[Page and screen pointing data]
>> start

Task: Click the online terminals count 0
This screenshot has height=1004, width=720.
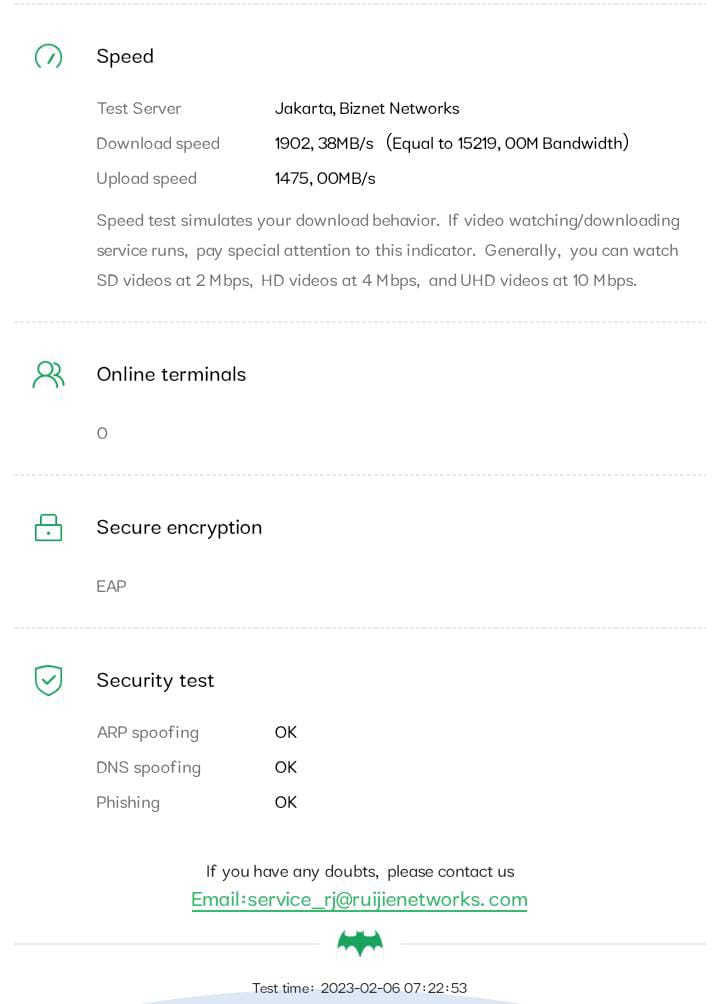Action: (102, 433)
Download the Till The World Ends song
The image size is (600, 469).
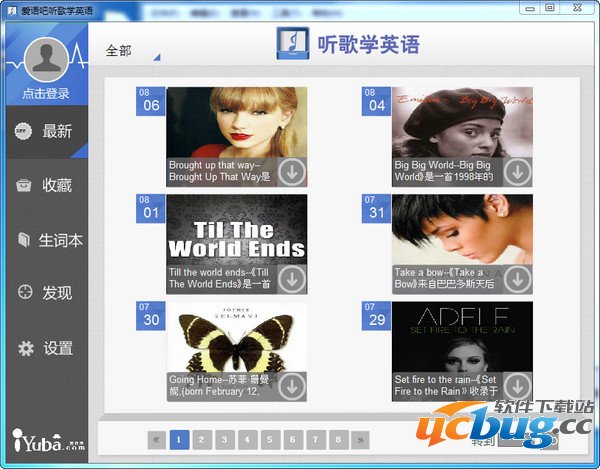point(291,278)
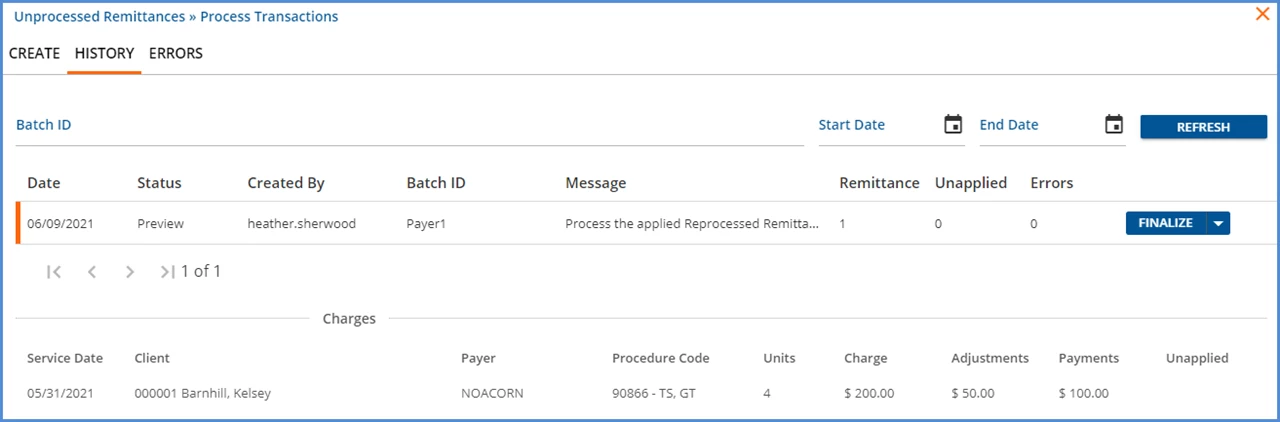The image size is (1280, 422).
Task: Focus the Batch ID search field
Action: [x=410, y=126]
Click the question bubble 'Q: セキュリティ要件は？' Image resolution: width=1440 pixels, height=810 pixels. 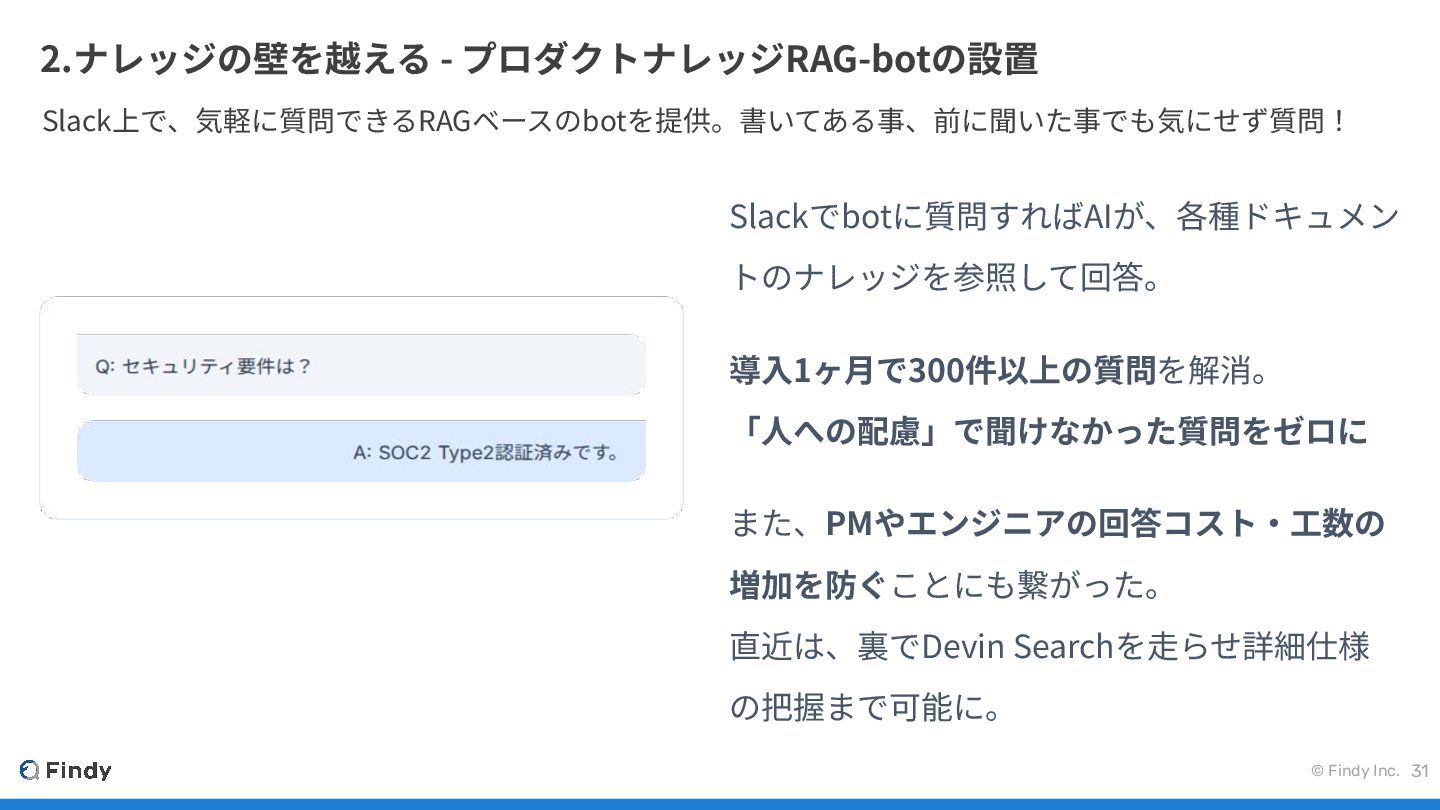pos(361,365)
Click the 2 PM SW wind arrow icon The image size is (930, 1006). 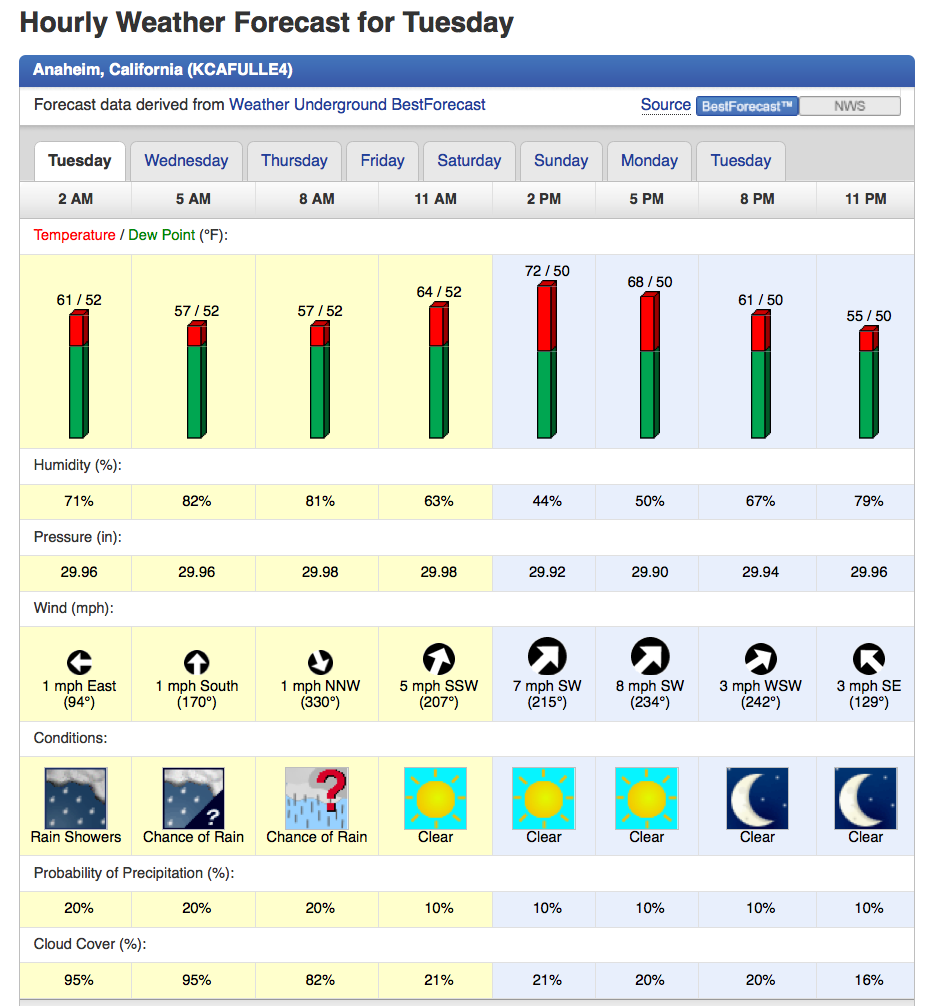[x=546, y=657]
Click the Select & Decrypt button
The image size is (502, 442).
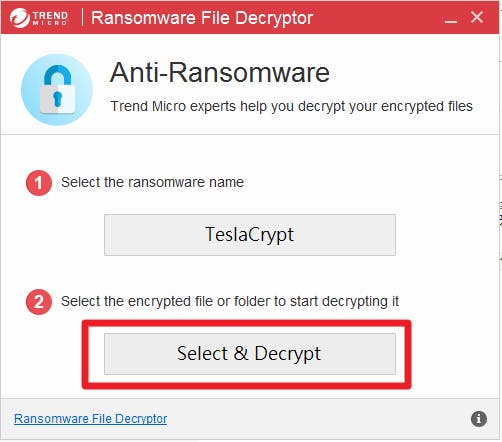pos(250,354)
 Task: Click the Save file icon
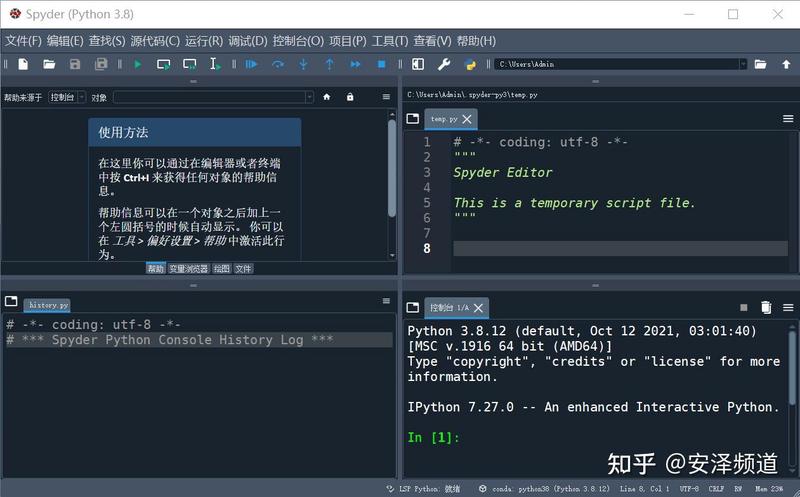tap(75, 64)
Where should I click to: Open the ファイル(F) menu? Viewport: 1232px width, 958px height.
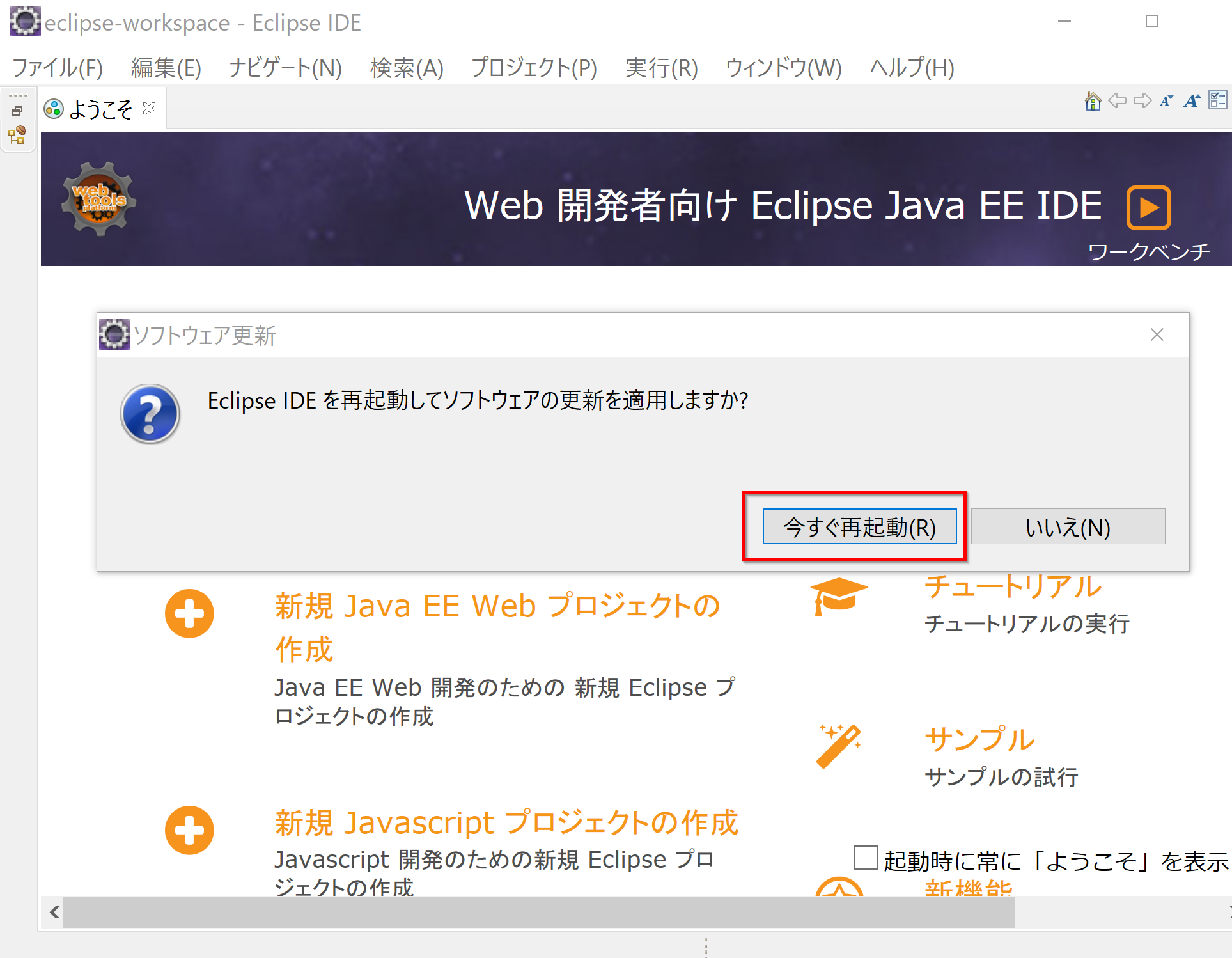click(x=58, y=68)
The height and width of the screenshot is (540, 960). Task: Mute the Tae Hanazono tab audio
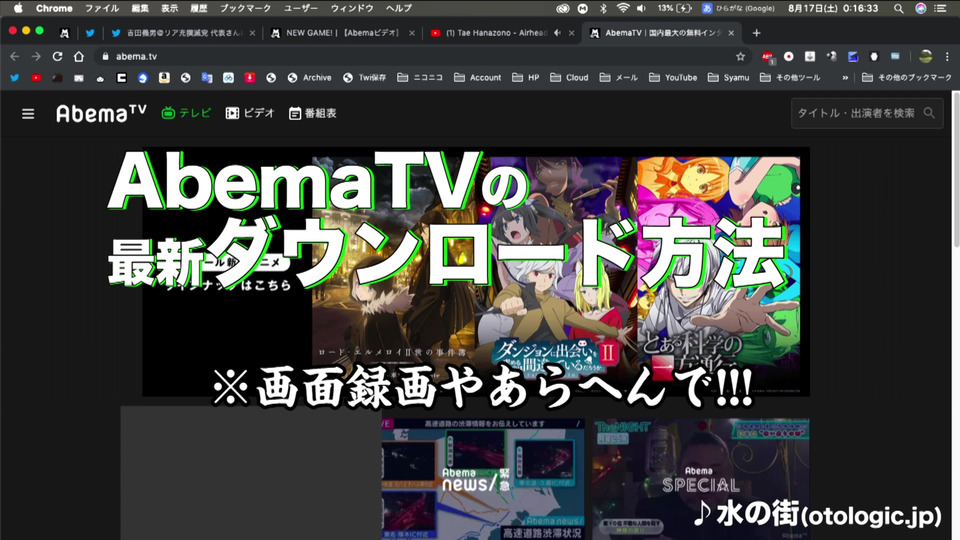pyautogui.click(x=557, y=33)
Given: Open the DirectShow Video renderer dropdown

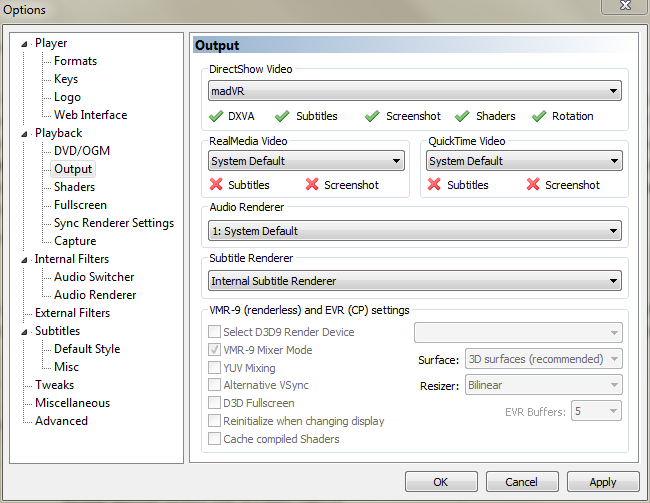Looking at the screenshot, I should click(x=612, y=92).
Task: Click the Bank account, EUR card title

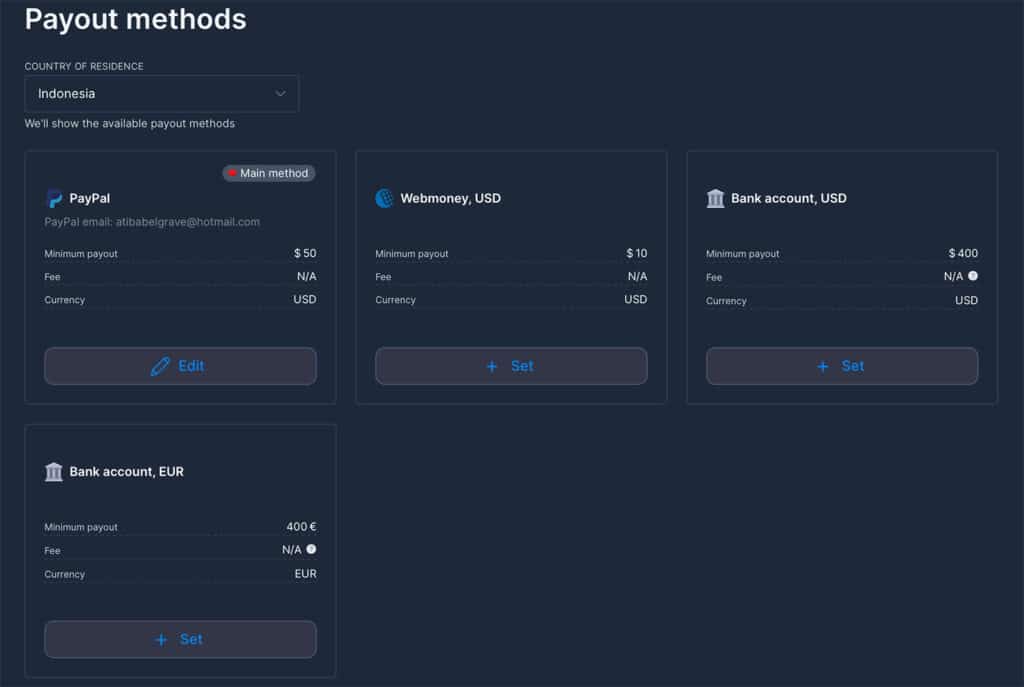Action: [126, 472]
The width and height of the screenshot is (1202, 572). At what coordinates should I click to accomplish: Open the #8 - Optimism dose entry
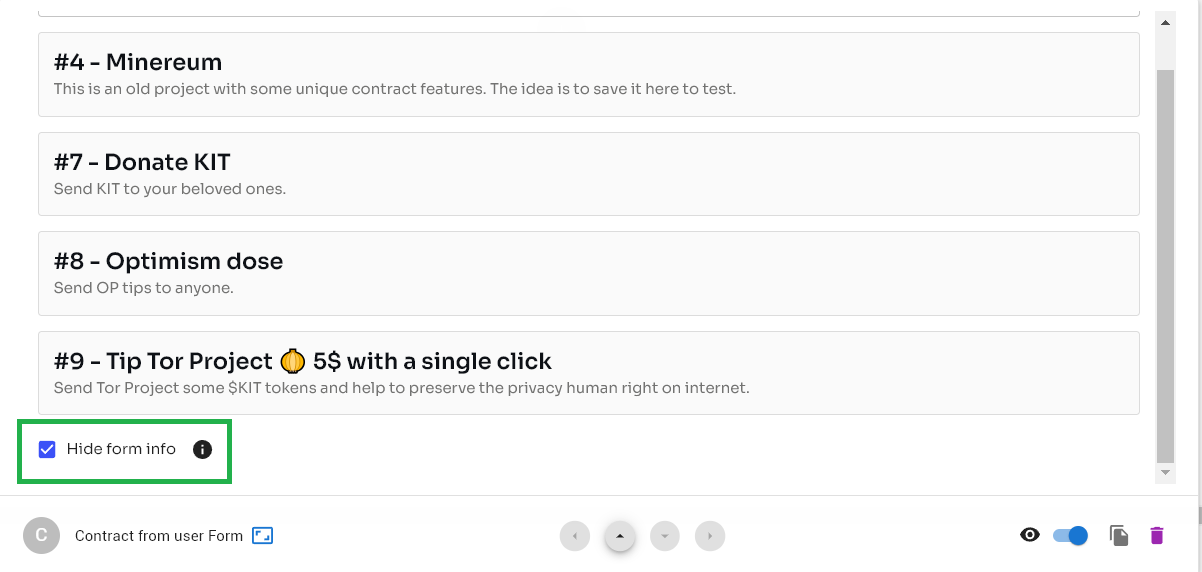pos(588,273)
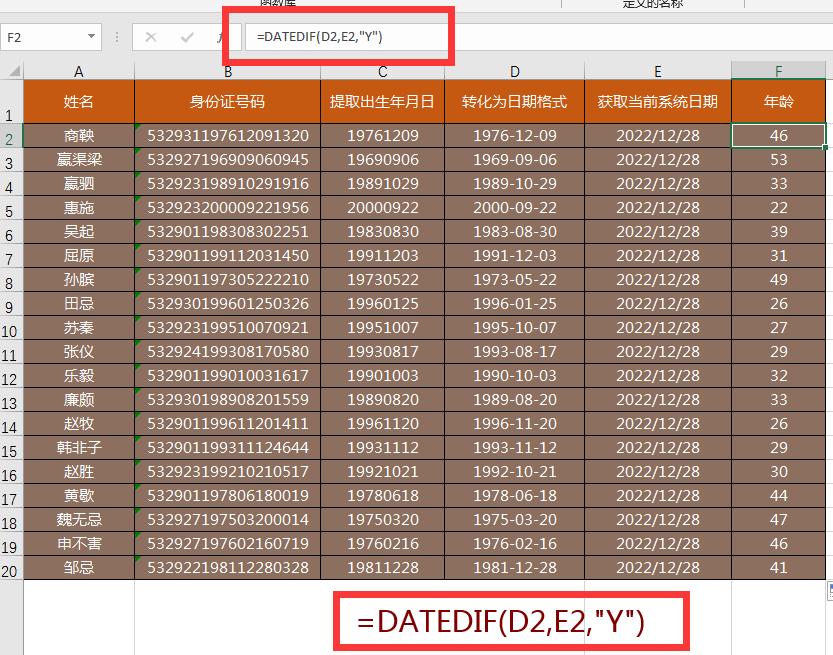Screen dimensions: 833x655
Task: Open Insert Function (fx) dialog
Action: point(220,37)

>> end

§ Goal:
Arrange the records between the lines holding "Where should I" and "pyautogui.click(x=557, y=33)", inclusive, as a Markdown table with the columns Row and Line, omitting blank lines and leaving out the pictures.

§ Right answer:
| Row | Line |
|---|---|
| 1 | Where should I click to: Open the ファイル(F) menu? Viewport: 1232px width, 958px height. |
| 2 | click(x=58, y=68) |
| 3 | The height and width of the screenshot is (540, 960). Task: Mute the Tae Hanazono tab audio |
| 4 | pyautogui.click(x=557, y=33) |